» Task details: Print every record exactly, with nothing added or left out.

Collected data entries
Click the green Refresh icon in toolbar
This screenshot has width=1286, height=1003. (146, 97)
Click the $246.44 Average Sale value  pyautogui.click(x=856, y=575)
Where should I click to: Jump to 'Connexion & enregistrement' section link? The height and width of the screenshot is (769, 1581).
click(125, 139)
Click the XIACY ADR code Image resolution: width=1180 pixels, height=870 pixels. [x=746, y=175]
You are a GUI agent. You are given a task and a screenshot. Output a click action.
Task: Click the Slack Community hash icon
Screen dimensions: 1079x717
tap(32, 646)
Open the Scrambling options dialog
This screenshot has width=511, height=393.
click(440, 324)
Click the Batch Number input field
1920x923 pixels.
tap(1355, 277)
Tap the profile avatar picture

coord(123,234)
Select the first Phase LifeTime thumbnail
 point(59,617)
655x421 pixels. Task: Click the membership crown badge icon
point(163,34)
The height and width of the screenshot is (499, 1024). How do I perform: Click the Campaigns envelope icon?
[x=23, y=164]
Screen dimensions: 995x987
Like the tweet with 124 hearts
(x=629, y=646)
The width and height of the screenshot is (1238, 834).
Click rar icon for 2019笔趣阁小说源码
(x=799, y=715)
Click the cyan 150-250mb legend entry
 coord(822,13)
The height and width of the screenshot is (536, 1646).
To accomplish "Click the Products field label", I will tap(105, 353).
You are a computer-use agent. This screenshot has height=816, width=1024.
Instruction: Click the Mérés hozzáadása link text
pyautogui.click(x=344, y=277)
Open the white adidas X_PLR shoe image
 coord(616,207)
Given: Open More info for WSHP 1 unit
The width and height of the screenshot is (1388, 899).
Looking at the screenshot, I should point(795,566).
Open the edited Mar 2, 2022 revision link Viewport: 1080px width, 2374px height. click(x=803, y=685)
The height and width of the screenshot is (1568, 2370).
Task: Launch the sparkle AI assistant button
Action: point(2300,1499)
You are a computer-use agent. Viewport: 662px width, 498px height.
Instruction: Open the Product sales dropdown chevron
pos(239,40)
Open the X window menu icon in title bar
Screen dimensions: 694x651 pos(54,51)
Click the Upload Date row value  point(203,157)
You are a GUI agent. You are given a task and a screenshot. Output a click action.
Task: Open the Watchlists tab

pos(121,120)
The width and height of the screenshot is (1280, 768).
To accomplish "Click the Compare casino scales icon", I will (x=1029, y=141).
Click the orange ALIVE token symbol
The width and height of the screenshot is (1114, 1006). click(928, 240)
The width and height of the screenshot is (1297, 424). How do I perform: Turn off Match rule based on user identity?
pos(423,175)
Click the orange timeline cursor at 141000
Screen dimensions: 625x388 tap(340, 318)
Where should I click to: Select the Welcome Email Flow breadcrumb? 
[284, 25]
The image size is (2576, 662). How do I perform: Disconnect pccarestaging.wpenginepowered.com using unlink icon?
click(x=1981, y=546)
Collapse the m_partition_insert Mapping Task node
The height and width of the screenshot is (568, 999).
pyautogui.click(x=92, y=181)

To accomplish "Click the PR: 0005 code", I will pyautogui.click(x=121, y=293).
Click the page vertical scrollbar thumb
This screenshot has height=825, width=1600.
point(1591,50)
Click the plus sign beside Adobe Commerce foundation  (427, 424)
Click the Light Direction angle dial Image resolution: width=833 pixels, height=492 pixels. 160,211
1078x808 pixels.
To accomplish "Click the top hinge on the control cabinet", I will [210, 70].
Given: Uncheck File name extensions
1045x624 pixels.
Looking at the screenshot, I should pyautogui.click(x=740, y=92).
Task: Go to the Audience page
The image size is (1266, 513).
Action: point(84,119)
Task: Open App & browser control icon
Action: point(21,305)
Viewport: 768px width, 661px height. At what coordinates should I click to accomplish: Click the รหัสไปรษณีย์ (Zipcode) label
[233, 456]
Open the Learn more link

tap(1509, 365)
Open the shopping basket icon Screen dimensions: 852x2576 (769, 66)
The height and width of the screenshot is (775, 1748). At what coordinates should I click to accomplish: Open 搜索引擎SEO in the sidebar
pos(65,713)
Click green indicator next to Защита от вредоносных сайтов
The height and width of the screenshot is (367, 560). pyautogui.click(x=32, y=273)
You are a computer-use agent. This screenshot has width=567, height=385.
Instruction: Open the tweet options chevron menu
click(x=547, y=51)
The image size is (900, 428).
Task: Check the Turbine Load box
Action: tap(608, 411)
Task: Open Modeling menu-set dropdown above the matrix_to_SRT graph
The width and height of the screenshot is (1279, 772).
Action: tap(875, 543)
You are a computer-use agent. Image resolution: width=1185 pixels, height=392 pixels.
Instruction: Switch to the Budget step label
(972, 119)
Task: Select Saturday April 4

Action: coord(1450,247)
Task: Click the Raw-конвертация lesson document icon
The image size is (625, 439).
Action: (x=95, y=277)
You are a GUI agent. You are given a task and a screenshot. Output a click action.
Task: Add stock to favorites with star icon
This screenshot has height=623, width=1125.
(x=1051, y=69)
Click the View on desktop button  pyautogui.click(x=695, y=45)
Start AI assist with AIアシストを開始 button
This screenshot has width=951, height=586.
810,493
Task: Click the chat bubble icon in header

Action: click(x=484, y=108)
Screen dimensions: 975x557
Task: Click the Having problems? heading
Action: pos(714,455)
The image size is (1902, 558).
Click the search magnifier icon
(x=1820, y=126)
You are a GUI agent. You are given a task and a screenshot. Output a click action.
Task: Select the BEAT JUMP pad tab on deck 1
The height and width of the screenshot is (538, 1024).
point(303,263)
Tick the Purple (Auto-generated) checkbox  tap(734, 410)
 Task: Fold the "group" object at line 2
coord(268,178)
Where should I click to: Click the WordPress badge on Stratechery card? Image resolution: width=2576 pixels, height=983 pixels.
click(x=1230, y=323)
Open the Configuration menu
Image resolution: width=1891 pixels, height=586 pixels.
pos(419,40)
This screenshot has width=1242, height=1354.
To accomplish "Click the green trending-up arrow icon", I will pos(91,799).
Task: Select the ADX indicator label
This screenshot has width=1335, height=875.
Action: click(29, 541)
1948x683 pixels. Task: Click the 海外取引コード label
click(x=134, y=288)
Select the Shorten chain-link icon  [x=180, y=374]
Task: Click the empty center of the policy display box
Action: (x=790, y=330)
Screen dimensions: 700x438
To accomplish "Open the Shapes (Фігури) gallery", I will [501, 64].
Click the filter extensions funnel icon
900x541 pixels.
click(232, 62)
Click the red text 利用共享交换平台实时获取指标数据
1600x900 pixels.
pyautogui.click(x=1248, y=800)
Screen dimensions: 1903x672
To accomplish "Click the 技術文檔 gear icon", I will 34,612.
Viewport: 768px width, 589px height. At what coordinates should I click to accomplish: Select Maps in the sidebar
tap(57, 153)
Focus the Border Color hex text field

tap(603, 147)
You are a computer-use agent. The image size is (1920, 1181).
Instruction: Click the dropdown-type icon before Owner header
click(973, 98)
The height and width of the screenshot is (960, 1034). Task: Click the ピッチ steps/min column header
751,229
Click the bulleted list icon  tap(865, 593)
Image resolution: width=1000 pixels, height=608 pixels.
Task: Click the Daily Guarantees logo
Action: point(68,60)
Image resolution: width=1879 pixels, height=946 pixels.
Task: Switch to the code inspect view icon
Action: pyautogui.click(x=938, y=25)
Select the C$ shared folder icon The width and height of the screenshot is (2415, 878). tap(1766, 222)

» Problem solution:
Click the green Refresh icon in toolbar
This screenshot has width=1286, height=1003. (146, 97)
Click the $246.44 Average Sale value  pyautogui.click(x=856, y=575)
Where should I click to: Jump to 'Connexion & enregistrement' section link? The height and width of the screenshot is (769, 1581).
click(125, 139)
Click the XIACY ADR code Image resolution: width=1180 pixels, height=870 pixels. [x=746, y=175]
You are a GUI agent. You are given a task and a screenshot. Output a click action.
Task: Click the Slack Community hash icon
Screen dimensions: 1079x717
tap(32, 646)
Open the Scrambling options dialog
This screenshot has width=511, height=393.
click(440, 324)
Click the Batch Number input field
1920x923 pixels.
tap(1355, 277)
Tap the profile avatar picture

coord(123,234)
Select the first Phase LifeTime thumbnail
 point(59,617)
655x421 pixels. Task: Click the membership crown badge icon
point(163,34)
The height and width of the screenshot is (499, 1024). How do I perform: Click the Campaigns envelope icon?
[x=23, y=164]
Screen dimensions: 995x987
Like the tweet with 124 hearts
(x=629, y=646)
The width and height of the screenshot is (1238, 834).
Click rar icon for 2019笔趣阁小说源码
(x=799, y=715)
Click the cyan 150-250mb legend entry
 coord(822,13)
The height and width of the screenshot is (536, 1646).
To accomplish "Click the Products field label", I will tap(105, 353).
You are a computer-use agent. This screenshot has height=816, width=1024.
Instruction: Click the Mérés hozzáadása link text
pyautogui.click(x=344, y=277)
Open the white adidas X_PLR shoe image
 coord(616,207)
Given: Open More info for WSHP 1 unit
The width and height of the screenshot is (1388, 899).
Looking at the screenshot, I should point(795,566).
Open the edited Mar 2, 2022 revision link Viewport: 1080px width, 2374px height. click(x=803, y=685)
The height and width of the screenshot is (1568, 2370).
Task: Launch the sparkle AI assistant button
Action: point(2300,1499)
You are a computer-use agent. Viewport: 662px width, 498px height.
Instruction: Open the Product sales dropdown chevron
pos(239,40)
Open the X window menu icon in title bar
Screen dimensions: 694x651 pos(54,51)
Click the Upload Date row value  point(203,157)
You are a GUI agent. You are given a task and a screenshot. Output a click action.
Task: Open the Watchlists tab

pos(121,120)
The width and height of the screenshot is (1280, 768).
To accomplish "Click the Compare casino scales icon", I will (x=1029, y=141).
Click the orange ALIVE token symbol
The width and height of the screenshot is (1114, 1006). click(928, 240)
The width and height of the screenshot is (1297, 424). How do I perform: Turn off Match rule based on user identity?
pos(423,175)
Click the orange timeline cursor at 141000
Screen dimensions: 625x388 tap(340, 318)
Where should I click to: Select the Welcome Email Flow breadcrumb? 
[284, 25]
The image size is (2576, 662). How do I perform: Disconnect pccarestaging.wpenginepowered.com using unlink icon?
click(x=1981, y=546)
Collapse the m_partition_insert Mapping Task node
The height and width of the screenshot is (568, 999).
pyautogui.click(x=92, y=181)

To accomplish "Click the PR: 0005 code", I will pyautogui.click(x=121, y=293).
Click the page vertical scrollbar thumb
This screenshot has height=825, width=1600.
point(1591,50)
Click the plus sign beside Adobe Commerce foundation  (427, 424)
Click the Light Direction angle dial Image resolution: width=833 pixels, height=492 pixels. 160,211
1078x808 pixels.
To accomplish "Click the top hinge on the control cabinet", I will [210, 70].
Given: Uncheck File name extensions
1045x624 pixels.
Looking at the screenshot, I should pyautogui.click(x=740, y=92).
Task: Go to the Audience page
The image size is (1266, 513).
Action: point(84,119)
Task: Open App & browser control icon
Action: point(21,305)
Viewport: 768px width, 661px height. At what coordinates should I click to accomplish: Click the รหัสไปรษณีย์ (Zipcode) label
[233, 456]
Open the Learn more link

tap(1509, 365)
Open the shopping basket icon Screen dimensions: 852x2576 (769, 66)
The height and width of the screenshot is (775, 1748). At what coordinates should I click to accomplish: Open 搜索引擎SEO in the sidebar
pos(65,713)
Click green indicator next to Защита от вредоносных сайтов
The height and width of the screenshot is (367, 560). pyautogui.click(x=32, y=273)
You are a computer-use agent. This screenshot has width=567, height=385.
Instruction: Open the tweet options chevron menu
click(x=547, y=51)
The image size is (900, 428).
Task: Check the Turbine Load box
Action: tap(608, 411)
Task: Open Modeling menu-set dropdown above the matrix_to_SRT graph
The width and height of the screenshot is (1279, 772).
Action: tap(875, 543)
You are a computer-use agent. Image resolution: width=1185 pixels, height=392 pixels.
Instruction: Switch to the Budget step label
(972, 119)
Task: Select Saturday April 4

Action: coord(1450,247)
Task: Click the Raw-конвертация lesson document icon
The image size is (625, 439).
Action: (x=95, y=277)
You are a GUI agent. You are given a task and a screenshot. Output a click action.
Task: Add stock to favorites with star icon
This screenshot has height=623, width=1125.
(x=1051, y=69)
Click the View on desktop button  pyautogui.click(x=695, y=45)
Start AI assist with AIアシストを開始 button
This screenshot has width=951, height=586.
810,493
Task: Click the chat bubble icon in header

Action: click(x=484, y=108)
Screen dimensions: 975x557
Task: Click the Having problems? heading
Action: pos(714,455)
The image size is (1902, 558).
Click the search magnifier icon
(x=1820, y=126)
You are a GUI agent. You are given a task and a screenshot. Output a click action.
Task: Select the BEAT JUMP pad tab on deck 1
The height and width of the screenshot is (538, 1024).
point(303,263)
Tick the Purple (Auto-generated) checkbox  tap(734, 410)
 Task: Fold the "group" object at line 2
coord(268,178)
Where should I click to: Click the WordPress badge on Stratechery card? Image resolution: width=2576 pixels, height=983 pixels.
click(x=1230, y=323)
Open the Configuration menu
Image resolution: width=1891 pixels, height=586 pixels.
pos(419,40)
This screenshot has width=1242, height=1354.
To accomplish "Click the green trending-up arrow icon", I will pos(91,799).
Task: Select the ADX indicator label
This screenshot has width=1335, height=875.
Action: click(29, 541)
1948x683 pixels. Task: Click the 海外取引コード label
click(x=134, y=288)
Select the Shorten chain-link icon  [x=180, y=374]
Task: Click the empty center of the policy display box
Action: (x=790, y=330)
Screen dimensions: 700x438
To accomplish "Open the Shapes (Фігури) gallery", I will [501, 64].
Click the filter extensions funnel icon
900x541 pixels.
click(232, 62)
Click the red text 利用共享交换平台实时获取指标数据
1600x900 pixels.
pyautogui.click(x=1248, y=800)
Screen dimensions: 1903x672
To accomplish "Click the 技術文檔 gear icon", I will 34,612.
Viewport: 768px width, 589px height. At what coordinates should I click to accomplish: Select Maps in the sidebar
tap(57, 153)
Focus the Border Color hex text field

tap(603, 147)
You are a computer-use agent. The image size is (1920, 1181).
Instruction: Click the dropdown-type icon before Owner header
click(973, 98)
The height and width of the screenshot is (960, 1034). Task: Click the ピッチ steps/min column header
751,229
Click the bulleted list icon  tap(865, 593)
Image resolution: width=1000 pixels, height=608 pixels.
Task: Click the Daily Guarantees logo
Action: point(68,60)
Image resolution: width=1879 pixels, height=946 pixels.
Task: Switch to the code inspect view icon
Action: pyautogui.click(x=938, y=25)
Select the C$ shared folder icon The width and height of the screenshot is (2415, 878). tap(1766, 222)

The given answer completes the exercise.